Abschluss von ERASMUS plus in Bullerbü

Das wunderschöne und entspannte Schweden war in dieser Woche Ort für das Finale des vor zwei Jahren gestarteten EU-Projekts DECCA (Developing Communicative Competence Through Art). Die Partner aus Spanien, Schweden und Deutschland arbeiteten an den letzten Berichten für die EU und vor allem am Abschlussprodukt, einem Handbuch für Fremdsprachenlehrer zur Benutzung sowohl im Unterricht als auch im Museum. Auch wenn aus Gründen unterschiedlicher Mentalität die Kommunikation zwischen den Partnern im Laufe des Projektes oft schwierig war, fällt die Bilanz des Programms insgesamt positiv aus: die Produktion von innovativen Aktitivitäten für den Fremdsprachenunterricht, die Einbeziehung von Kunst in das Lernen, sowie die sehr intensiven interkulturellen Kontakte von Lehrern und Studierenden sind und bleiben ein echter Gewinn!

Es sieht derzeit ganz danach aus, dass Folgeprojekte aus DECCA erwachsen werden, um weiteren Studierenden am Westfalen-Kolleg wertvolle Kontakte sowohl zur Kunst als auch ins Ausland zu ermöglichen. Wer hätte nicht Lust, Menschen und Schule z.B. in Schweden kennenzulernen?
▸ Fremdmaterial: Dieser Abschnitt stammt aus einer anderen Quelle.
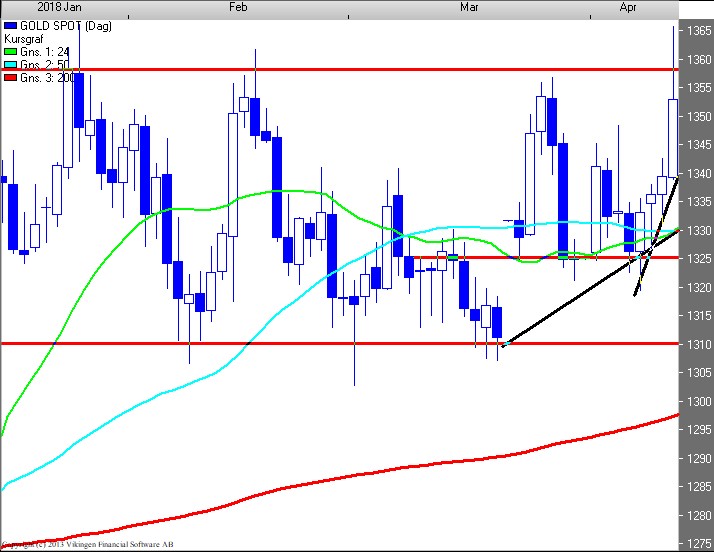The image size is (714, 552).
Task: Click the 1295 price axis label
Action: coord(698,430)
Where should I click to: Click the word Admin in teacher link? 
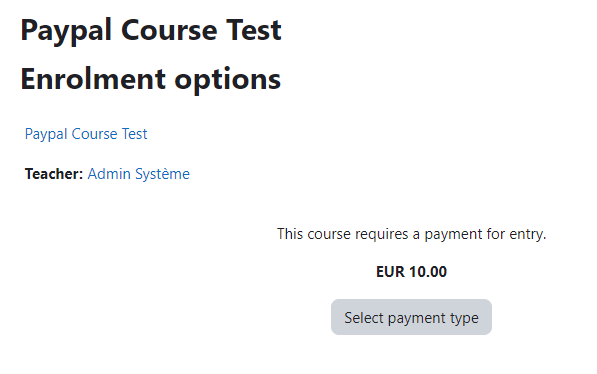click(109, 174)
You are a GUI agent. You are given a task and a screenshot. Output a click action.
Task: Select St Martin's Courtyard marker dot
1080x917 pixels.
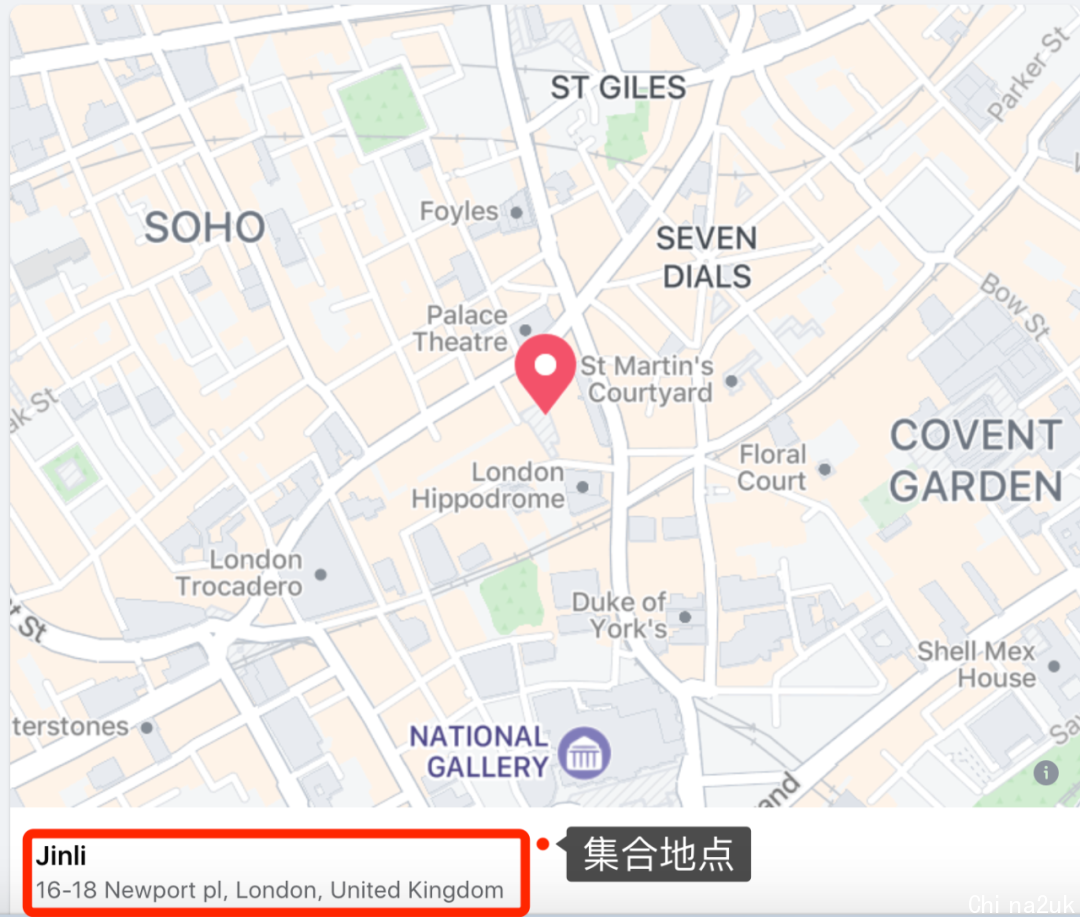[731, 380]
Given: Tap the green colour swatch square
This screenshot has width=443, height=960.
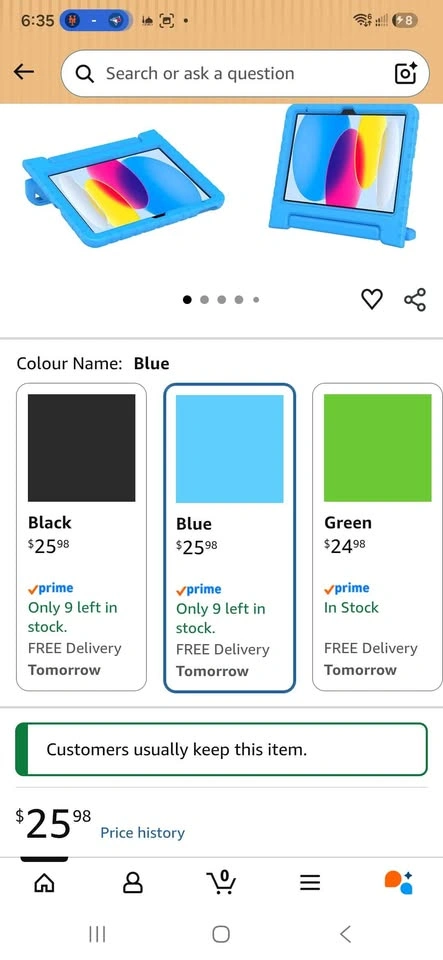Looking at the screenshot, I should tap(378, 448).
Auch bei diesem letzten Treffen kam die Kunst nicht zu kurz, denn wir statteten einem besonderen Museum „in the middle of nowhere“ – dem Vandalorum – einen Besuch ab. Gegründet auf der grünen Wiese verweist dieser Ort auf den angeblichen Ursprung des Stammes der Vandalen (die dann später Rom zerstörten und heute Innenstädte nach Fußballspielen) – ähnlich wie das Hermannsdenkmal im 19. Jh. als Gründungsmythos der deutschen Einheit diente. Im Vandalorum wohnten wir einer hervorragenden Führung durch eine Ausstellung zum Thema Licht bei. Erstaunt standen wir vor beeindruckend riesigen Porträts von vier 100jährigen Bewohnern aus der Nähe des Nordpols, die ihr Leben lang Winter ohne Licht und Sommer ohne Dunkelheit verbracht haben.